Pero esto no es un relato culinario…sigamos adelante. Y llegamos a una iglesia la “Trinitarierkirche” antes de entrar, nos asomamos al jardín que no estaba abierto al público pero sacamos una foto desde la ventana.
Nos encontramos con la majestuosidad hecha fe. Simplemente maravillosas, las esculturas de relatos bíblicos. Acá, no hay palabras…tiene que ver la foto. Y es una iglesia chica, en comparación con las catedrales que vimos, sin embargo esta, estaba iluminada. Tenía algo diferente, la luz es belleza o embellece más lo bello. Al costado de la nave principal, había una tumba de una mujer…una virgen.
Y poquito a poco, emprendimos la subida, sacando fotos a los monumentos que se nos atravesaban. Para llegar con cierta agitación, al castillo: “Château de Vianden”.

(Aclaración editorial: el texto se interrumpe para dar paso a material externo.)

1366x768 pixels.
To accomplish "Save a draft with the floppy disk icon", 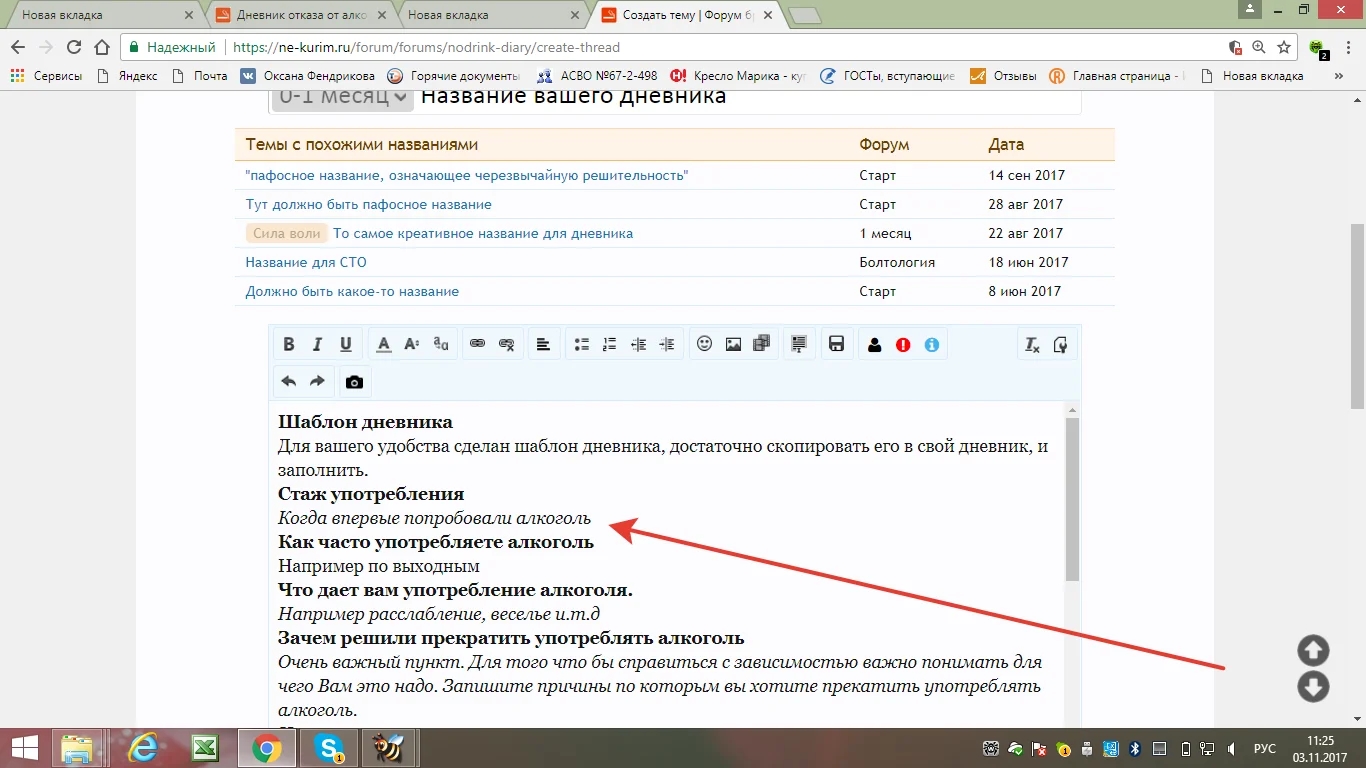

Y por supuesto que la visita no es gratis…€ 7 los adultos y unos euros menos los niños para disfrutar de… ¿la feria persa? ¡Ah! El salón de los caballeros y la sala de armas estaba abocada al comercio medieval. Ya desde los pasillos que rodean la fortificación, había más puestos de venta de “baratijas del medio evo” que no sirven ahora, y supongo que tampoco servían en su tiempo. Y ahí le dije a mi esposo…ellos también tienen que comer, está dura la mano. De a ratos, se escuchaba música de aquella época, con flautas y otros elementos de percusión. Y movidos por la gente, íbamos pasando de una habitación a otra, observando y tomando una vaga idea de lo hubiera sido vivir ahí seiscientos años atrás.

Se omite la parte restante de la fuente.